That makes me kind of sad, actually.
Around our area, a bear that does that in May would almost certainly be dead within the summer. If that video were taken in my neighborhood, I would bet on all three bears being dead by October. Once they are that habituated to humans, they start breaking into houses, approaching humans for food, and then getting aggressive about taking food that people have. At that point, Fish and Wildlife typically kill them. A bear that is not afraid of people is usually a dead bear. We humans do not tolerate animals that are unafraid of us.
If that guy actually liked bears, he would have yelled and screamed and chased them, thrown things at them, hit them with a slingshot with something soft in it (small bean bag, maybe an acorn, but not a rock or anything like that).
I just had a "silencer" pad for dropping weights ripped apart (I'm traveling but the neighbor sent me a photo). I spilled a little wine on it when we toasted our friend pouring footings for her house. Bear smelled it and destroyed it.
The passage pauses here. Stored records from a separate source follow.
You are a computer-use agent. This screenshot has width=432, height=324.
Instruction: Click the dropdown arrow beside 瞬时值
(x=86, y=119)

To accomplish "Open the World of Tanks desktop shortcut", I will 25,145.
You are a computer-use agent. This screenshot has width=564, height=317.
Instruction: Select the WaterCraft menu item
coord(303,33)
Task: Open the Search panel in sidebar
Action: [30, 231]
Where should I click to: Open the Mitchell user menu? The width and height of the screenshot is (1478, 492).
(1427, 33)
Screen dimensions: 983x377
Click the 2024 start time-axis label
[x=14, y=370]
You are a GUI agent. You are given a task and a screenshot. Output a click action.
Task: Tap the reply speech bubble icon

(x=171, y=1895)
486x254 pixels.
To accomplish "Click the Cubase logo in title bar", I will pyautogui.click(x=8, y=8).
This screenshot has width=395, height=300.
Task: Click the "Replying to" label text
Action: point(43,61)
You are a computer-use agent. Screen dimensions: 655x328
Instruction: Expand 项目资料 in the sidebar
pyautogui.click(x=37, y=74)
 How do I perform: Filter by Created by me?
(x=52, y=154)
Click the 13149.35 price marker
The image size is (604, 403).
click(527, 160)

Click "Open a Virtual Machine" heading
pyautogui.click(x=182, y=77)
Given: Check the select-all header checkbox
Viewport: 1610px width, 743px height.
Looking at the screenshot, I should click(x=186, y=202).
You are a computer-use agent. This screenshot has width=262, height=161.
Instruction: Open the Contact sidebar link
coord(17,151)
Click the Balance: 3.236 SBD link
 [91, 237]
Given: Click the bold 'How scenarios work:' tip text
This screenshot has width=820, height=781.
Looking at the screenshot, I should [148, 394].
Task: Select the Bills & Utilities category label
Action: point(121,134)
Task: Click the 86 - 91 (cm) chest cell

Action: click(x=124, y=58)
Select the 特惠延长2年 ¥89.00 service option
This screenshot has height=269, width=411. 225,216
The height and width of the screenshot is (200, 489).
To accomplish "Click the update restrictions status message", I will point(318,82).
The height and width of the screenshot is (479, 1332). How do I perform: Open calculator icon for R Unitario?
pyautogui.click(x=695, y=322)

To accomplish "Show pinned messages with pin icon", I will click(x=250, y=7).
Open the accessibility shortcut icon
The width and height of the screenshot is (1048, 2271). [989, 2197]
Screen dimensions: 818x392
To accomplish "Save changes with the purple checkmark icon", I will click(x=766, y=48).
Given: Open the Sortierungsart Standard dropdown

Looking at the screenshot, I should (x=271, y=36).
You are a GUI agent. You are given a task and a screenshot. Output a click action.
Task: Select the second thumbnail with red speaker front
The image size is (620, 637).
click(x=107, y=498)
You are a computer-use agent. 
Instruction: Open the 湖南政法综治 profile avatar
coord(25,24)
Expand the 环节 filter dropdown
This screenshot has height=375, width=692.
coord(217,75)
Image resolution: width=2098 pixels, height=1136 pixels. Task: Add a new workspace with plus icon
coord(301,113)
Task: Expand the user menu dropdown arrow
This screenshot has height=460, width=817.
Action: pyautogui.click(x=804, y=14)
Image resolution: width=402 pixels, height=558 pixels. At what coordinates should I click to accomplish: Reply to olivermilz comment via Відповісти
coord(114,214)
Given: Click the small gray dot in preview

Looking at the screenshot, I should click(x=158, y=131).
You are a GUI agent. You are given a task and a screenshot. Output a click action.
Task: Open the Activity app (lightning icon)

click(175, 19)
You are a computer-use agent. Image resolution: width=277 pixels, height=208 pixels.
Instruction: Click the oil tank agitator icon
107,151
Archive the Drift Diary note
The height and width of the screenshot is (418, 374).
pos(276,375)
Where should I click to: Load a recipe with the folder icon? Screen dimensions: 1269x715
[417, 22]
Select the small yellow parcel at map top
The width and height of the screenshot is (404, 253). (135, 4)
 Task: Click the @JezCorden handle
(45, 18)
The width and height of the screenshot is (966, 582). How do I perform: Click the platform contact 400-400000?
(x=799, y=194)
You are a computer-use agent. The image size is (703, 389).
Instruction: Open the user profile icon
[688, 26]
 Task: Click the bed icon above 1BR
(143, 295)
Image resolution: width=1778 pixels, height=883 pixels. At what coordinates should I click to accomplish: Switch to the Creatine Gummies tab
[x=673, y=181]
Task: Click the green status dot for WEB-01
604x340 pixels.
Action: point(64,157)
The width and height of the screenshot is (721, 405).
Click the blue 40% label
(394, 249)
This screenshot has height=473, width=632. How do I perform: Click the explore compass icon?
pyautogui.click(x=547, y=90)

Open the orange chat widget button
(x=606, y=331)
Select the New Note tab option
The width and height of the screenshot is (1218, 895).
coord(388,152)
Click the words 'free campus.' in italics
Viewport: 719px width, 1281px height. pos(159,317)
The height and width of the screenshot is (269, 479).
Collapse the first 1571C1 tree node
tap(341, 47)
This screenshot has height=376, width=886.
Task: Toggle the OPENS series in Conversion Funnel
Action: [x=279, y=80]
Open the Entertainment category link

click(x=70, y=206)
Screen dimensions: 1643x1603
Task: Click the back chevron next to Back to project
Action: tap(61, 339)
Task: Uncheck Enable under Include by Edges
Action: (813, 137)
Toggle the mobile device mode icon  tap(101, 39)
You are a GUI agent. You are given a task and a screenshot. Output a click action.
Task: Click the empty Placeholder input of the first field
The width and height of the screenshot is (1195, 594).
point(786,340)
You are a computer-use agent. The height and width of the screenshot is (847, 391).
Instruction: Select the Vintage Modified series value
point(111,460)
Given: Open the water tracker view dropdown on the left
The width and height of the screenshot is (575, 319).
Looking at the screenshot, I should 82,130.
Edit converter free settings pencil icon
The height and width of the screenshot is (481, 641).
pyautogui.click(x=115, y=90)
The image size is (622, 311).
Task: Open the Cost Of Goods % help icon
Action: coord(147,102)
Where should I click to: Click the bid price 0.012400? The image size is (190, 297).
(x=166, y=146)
Those are not cubs, by the way. That is most likely a mother and two yearlings (aka "teenage" bears as people often call them). Cubs are the first season and usually quite small. Those guys are actually on the big side for yearlings, but maybe in warm climates with short winters they get that big. The normal life cycle is that the cubs den up with the mother for the first winter, because they don't have the body mass to survive denning solo. The second summer they stay with the mother for a while. If they are males, she usually chases them off. If they are female, they might spend the whole summer together unless the mother is looking to mate. In high food abundance, females mate every two years, but every three is more common where it's colder and where food is more scarce.